▶ **TASK SET**:
**A)** Does each statement below agree with the startup blog post? Answer yes or no for (i) an owner spends 15% of the time doing what they love, (ii) the responder already does enough of the behind-the-scenes work, and (iii) the responder knew from the start how much behind-the-scenes work the business would need, and quote the deciding words of the startup blog post for each.
**B)** Would you quote the startup blog post word for word, starting with "I completely 100%" and going on through "stuff when I started my business."?

▶ **PASSAGE PROVIDED**:
══════════════════════════════

11 Things I Wish I Knew When I Started My Business

Stephanie St. Claire, a self described "Intuitive guidance counselor and law of attraction expert" wrote a great blog post called 11 Things I Wish I knew When I Started My Business. The blog post is great! Here are my responses to Stephanie's 11 things.

 

ONE.

Running the business is your first priority. Your success (and financial stability) will come from expertly running your business — not teaching yoga, life coaching, writing copy, or making jewelry. In other words, you will spend 15% of the time doing what you love (your gift..in my case coaching and writing) and 85% of the time marketing, administrating, selling, strategizing your business, and answering a shitload of email. Survival will totally hinge on how quickly you adopt this role of Business Owner first, creator of pretty things, second.

I completely 100% agree!!! Especially, on the email! I don't do enough of all the other stuff to make my business succeed and often feel overwhelmed when I need to be the do-it-all person, but really that is what I need to be. I didn't realize how much I would need to do all the behind-the-scenes stuff when I started my business.

══════════════════════════════

▶ **GIVEN DATA**:

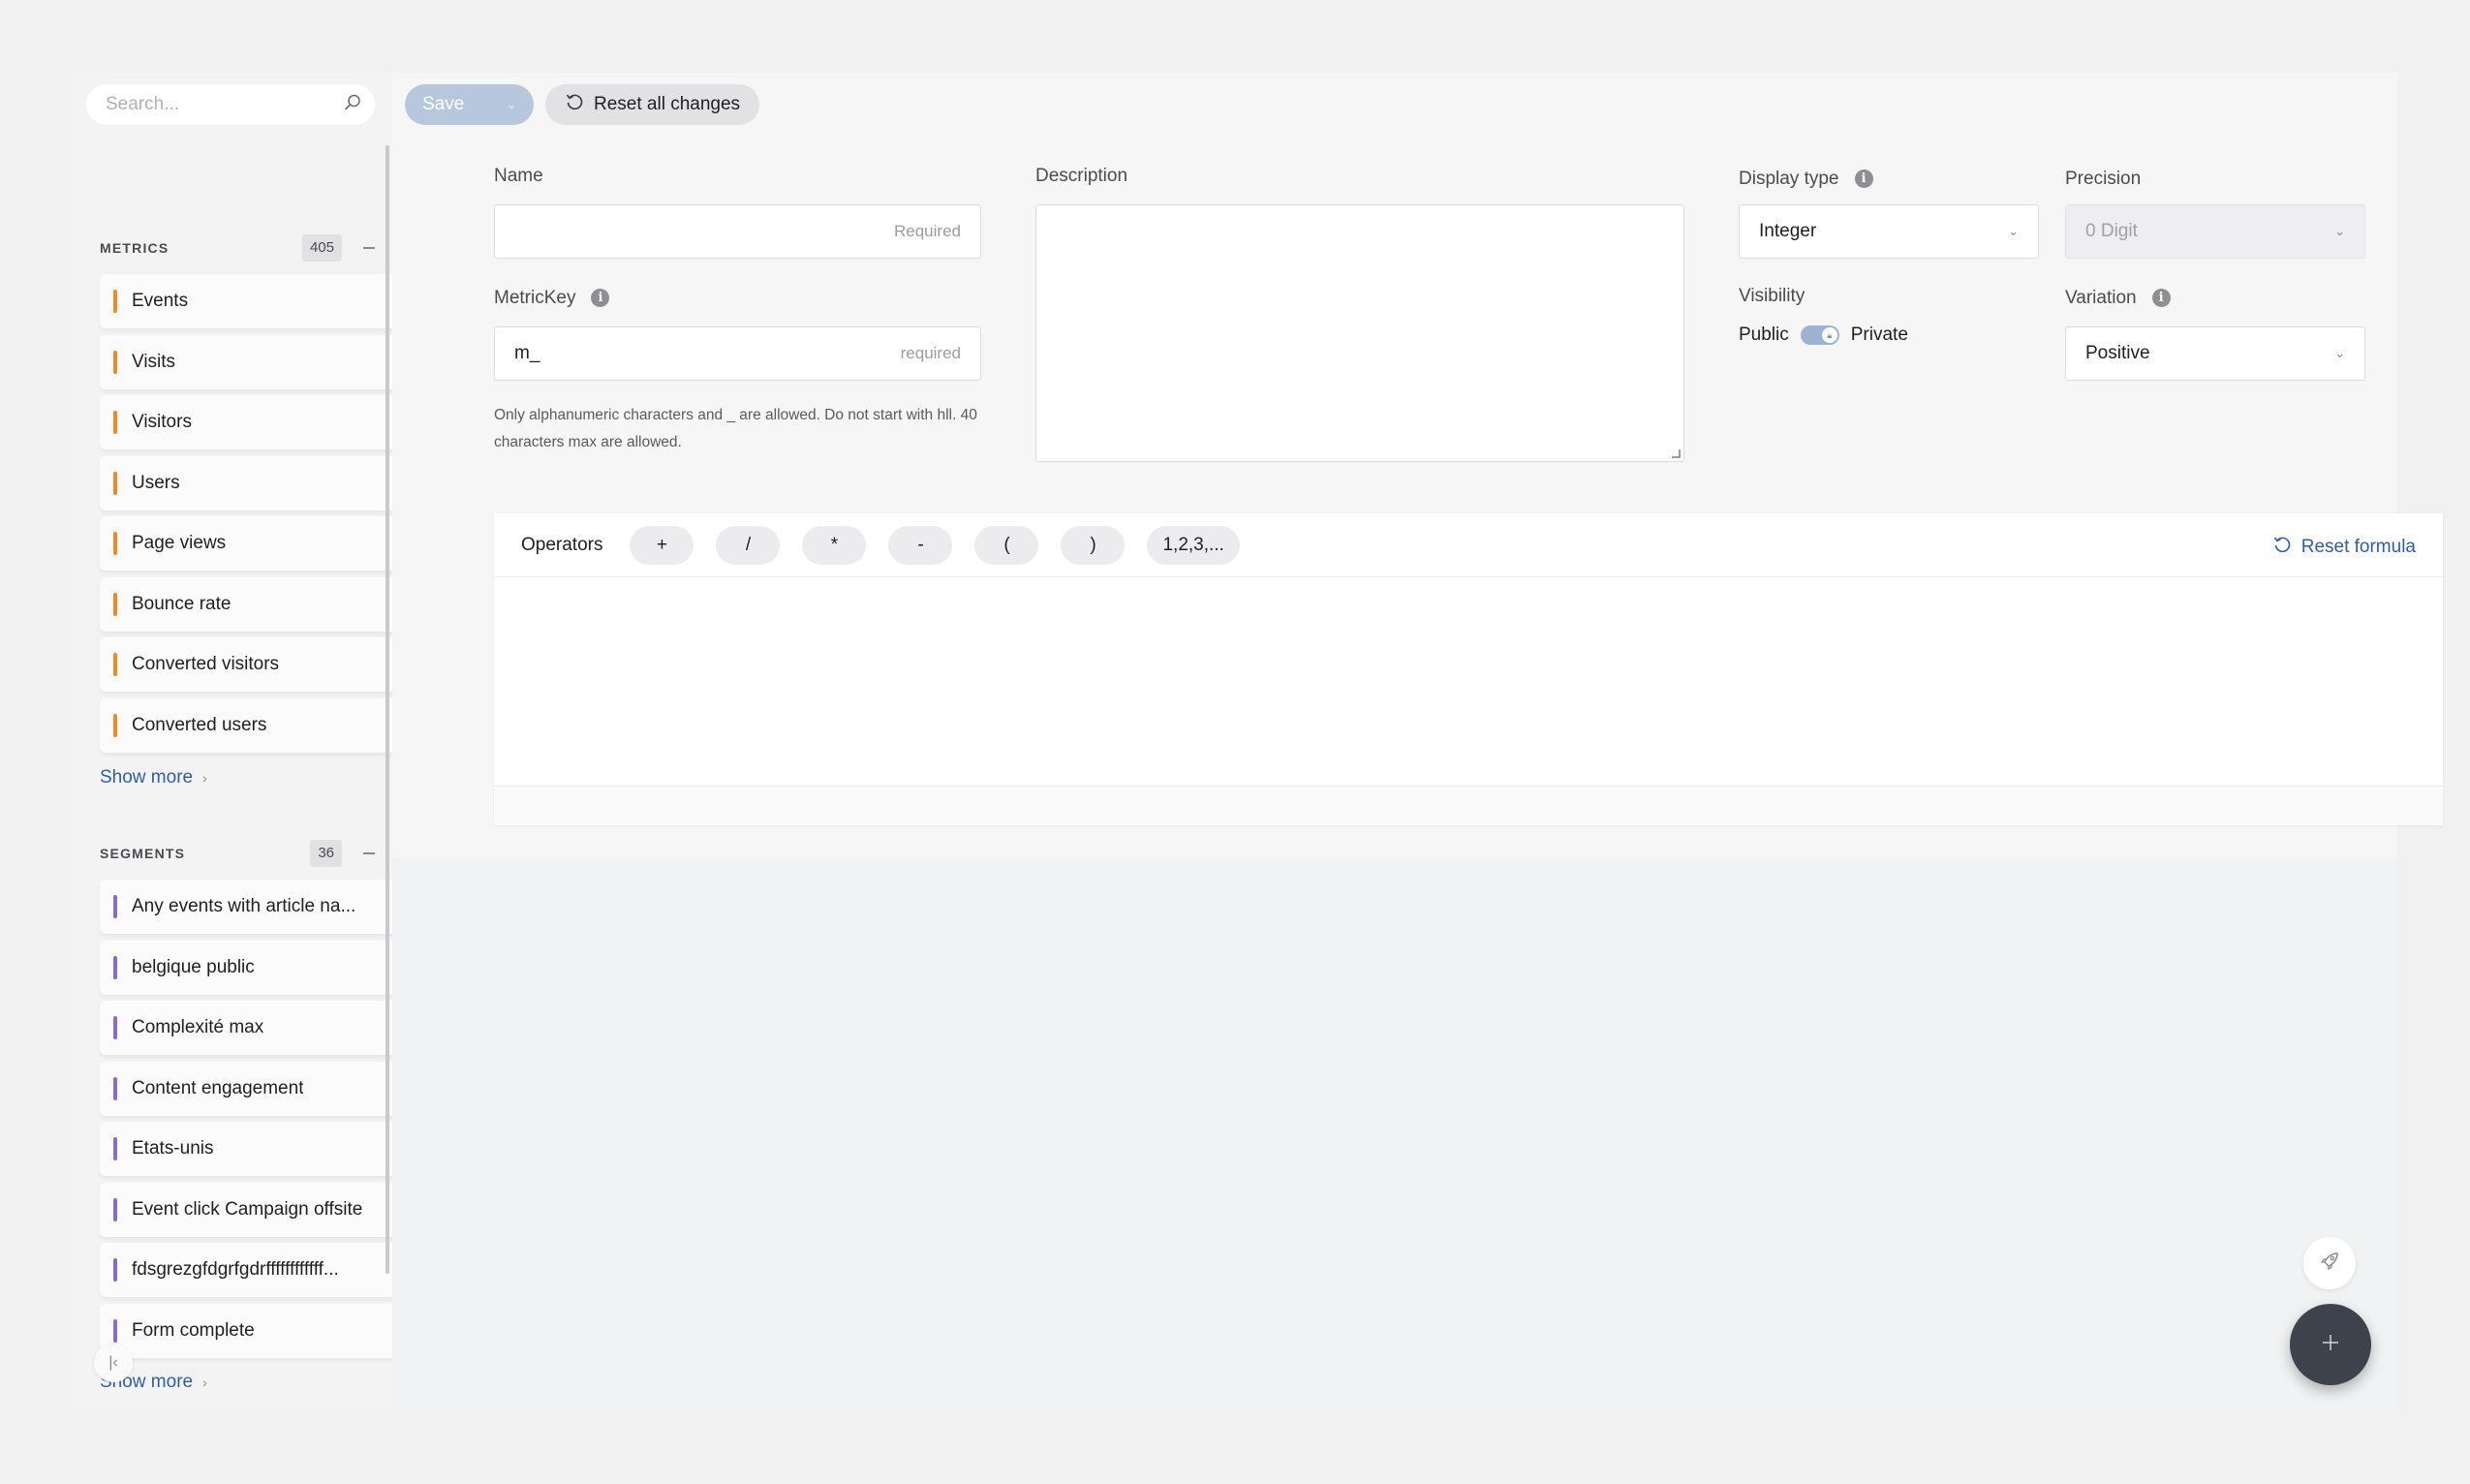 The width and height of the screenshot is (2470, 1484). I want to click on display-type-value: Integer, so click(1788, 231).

══════════════════════════════

▶ **SOLUTIONS TO THE TASKS**:
**A)**
(i) Yes: "you will spend 15% of the time doing what you love"
(ii) No: "I don't do enough of all the other stuff to make my business succeed"
(iii) No: "I didn't realize how much I would need to do all the behind-the-scenes stuff when I started my business."

**B)**
I completely 100% agree!!! Especially, on the email! I don't do enough of all the other stuff to make my business succeed and often feel overwhelmed when I need to be the do-it-all person, but really that is what I need to be. I didn't realize how much I would need to do all the behind-the-scenes stuff when I started my business.